それに、この様子から彼女はずっとその件を悔やんでいたのだろう。
その事や再会の事を思うと、俺も泣きそうになってくる。
先ほどからずっと耐えているが、俺も泣きだすのも時間の問題かも知れない。
そもそも、ここはどこ?
家の俺の部屋のように見えるが、よく見ると全てが反転し、配置が逆だ。その上、窓の外には何も見えず真っ暗。
先程から感じていた違和感はそういう事だったのだ。……なんで気づかなかったんだろ。
すると、姉がゆっくりと体を離した。姉の黒かった体には色が入り、服も着ていた。先程とは印象が全く違う。

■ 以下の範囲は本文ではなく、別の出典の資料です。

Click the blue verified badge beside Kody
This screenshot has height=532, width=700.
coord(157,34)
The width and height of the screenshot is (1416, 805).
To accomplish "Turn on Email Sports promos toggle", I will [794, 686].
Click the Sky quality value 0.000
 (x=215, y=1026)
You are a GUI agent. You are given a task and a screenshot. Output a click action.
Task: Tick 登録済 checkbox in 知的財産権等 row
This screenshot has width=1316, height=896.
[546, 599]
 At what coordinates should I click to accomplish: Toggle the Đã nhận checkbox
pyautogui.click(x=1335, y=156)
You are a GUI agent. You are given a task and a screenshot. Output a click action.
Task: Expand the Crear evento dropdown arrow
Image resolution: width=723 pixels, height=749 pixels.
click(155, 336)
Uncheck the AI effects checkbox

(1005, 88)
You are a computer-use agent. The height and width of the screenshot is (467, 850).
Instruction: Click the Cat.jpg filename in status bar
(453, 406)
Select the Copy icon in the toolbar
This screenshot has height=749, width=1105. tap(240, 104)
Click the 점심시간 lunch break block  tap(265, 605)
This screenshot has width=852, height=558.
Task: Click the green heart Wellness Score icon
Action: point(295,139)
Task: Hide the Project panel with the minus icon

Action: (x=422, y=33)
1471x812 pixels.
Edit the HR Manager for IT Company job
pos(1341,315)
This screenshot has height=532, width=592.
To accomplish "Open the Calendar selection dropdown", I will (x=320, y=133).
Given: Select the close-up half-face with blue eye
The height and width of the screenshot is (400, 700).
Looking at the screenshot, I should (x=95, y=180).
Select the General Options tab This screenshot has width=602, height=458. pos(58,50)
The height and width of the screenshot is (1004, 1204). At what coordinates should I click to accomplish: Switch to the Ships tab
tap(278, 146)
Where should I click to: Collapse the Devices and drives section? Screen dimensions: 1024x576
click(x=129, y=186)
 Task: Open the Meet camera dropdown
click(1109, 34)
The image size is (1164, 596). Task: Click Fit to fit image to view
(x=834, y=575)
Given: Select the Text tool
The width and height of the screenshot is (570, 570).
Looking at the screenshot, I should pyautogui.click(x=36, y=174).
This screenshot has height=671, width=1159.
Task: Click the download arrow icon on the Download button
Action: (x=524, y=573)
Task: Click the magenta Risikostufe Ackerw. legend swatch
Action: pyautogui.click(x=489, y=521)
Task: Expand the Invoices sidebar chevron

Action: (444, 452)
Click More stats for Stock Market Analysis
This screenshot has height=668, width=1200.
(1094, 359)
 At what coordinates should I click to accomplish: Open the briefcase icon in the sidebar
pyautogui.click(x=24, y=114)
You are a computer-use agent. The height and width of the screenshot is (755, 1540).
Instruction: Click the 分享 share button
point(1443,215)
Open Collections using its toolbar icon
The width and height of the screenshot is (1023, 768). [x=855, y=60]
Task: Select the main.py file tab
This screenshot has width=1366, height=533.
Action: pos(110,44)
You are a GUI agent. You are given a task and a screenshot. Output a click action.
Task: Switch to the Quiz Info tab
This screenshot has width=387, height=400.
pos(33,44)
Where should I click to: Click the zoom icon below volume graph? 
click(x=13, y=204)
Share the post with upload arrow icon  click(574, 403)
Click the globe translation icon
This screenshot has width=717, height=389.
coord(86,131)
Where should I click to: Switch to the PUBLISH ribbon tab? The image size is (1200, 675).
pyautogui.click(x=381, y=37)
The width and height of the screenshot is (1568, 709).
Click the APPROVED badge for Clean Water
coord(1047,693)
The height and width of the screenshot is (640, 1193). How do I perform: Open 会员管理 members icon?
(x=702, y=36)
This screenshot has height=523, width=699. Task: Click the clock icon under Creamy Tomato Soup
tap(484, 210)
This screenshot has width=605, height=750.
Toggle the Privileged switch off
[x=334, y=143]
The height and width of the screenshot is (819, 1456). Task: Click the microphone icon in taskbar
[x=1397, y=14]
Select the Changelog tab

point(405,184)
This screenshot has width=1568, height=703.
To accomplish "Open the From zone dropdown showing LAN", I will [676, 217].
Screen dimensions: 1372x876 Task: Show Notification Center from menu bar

「……っはー、ありがとう。あと、ごめんね? こんな事に時間を使わせちゃって」
彼女はそう言いながら両手で涙を拭った。
拭った後の顔はとても良い笑顔。だいぶ落ち着いたようだ。
「ううん、大丈夫だよ。……それより、ここはどこなの? 家じゃないみたいだけど……」
部屋を見渡しながら尋ねた。
それと、彼女の話し方がだいぶ変わっている。よく覚えてはいないが、これが彼女の素なのだろう。
「……そうだね。そろそろ“ーー”を帰さないと」
そう言うと、彼女は立ち上がり手を引っ張った。
「ほら、立って」
「あっ……う、うん」
言われるがままに立ち上がると、ドアの前まで連れて行かれる。
しかし、そこで止まった。
「……どうしたの?」
心配になり話しかけると、彼女は少し寂しそうな笑顔を見せた。
「“ーー“……ううん……“カイト”。よく聞いてね」
「……!」
突然“今の名前”で呼ばれ、少し驚いた。
「これ以上、“生きてたあなた”をここに居させるのは危ないの。でも、“生きてるあなた”も今、ものすごく危ない状態なの」
「……うん……?」
どう言う事?
彼女は困惑する俺の両手を握って話し続けた。
「きっと目を覚ましたらすっごく怖いと思うし、すっごく辛いと思う。でも、それに負けないで。絶対に生きて欲しいの。……約束して」
ここまで真剣な表情の姉は、記憶を辿っても初めてだ。
「 ……うん。約束するよ」
「ありがと。……それと、もう1つ約束して欲しい事があるんだけど、いい?」
「……? ……うん、良いよ」
了承すると、彼女は再び少し複雑そうな表情をしたが、すぐに笑顔を見せた。
「“私の代わり“を、本当のお姉ちゃんみたいに思って欲しいの」
「……え?」
代わりって……どういう……?
「もう、早く約束して!」
「あっ……う、うん。分かったよ、約束する」
押し負けたように約束をすると、彼女は嬉しそうな表情を見せた。寂しさを押しこらえて作った笑顔のようだった。
「カイト……ちょっとこっちに来て」
「? うん……」
言われた通り彼女に近づくと、上半身を包み込むように抱きしめられた。
「ずっと……こうしたかった……」
胸に密着した耳に、彼女の心音が届く。それを聞いていると、不思議と心が安らぐ。
なんだか……ずっとこうしていたいような……。
しかし、俺の思いと裏腹に、姉はその手を離した。
「……よし! それじゃあ、私とはこれでお別れだけど、今の約束、絶対に忘れないでね!」
「え……お別れって……?」
俺が言い終わる前に、彼女は勢いよくドアを開けた。その先はさっきと違い、真っ白で暖かな雰囲気だ。
「わぁ……」
それを見ていると、テイルと出会った空間を思い出した。
「ここに飛び込めば、あなたは……それ……じゃ……うぅ……ここに……」
再び彼女の表情が崩れ、目から大量の涙が溢れ出た。
「お、おねえ……ちゃん……」
それにつられ、耐えきれずに、遂に俺の目からも涙が流れた。
「っっっ!! あーもう!!」
彼女は突然大声を出すと、俺の首に両手を回して来た。
そして、右頬に柔らかい感触を感じた。
「ふぇ……?」
彼女はぐしぐしと涙を拭い、笑顔を見せたが、その目からは大量の涙が溢れ出ている。
「バイバイ、カイト! ずっと見守ってるからね!」
彼女はそう言い、俺の胸を力強く押した。
「あっ! わっ!」
バランスを崩し、ドアの向こう側の真っ白い空間へと落ちる。
笑顔で大きく手を振り、だんだんと小さくなっていく姉の姿は、どこまでも俺の目に映っていた。
世界を超えて再び出会った、生き別れた姉。無事にその思いは伝えられてました。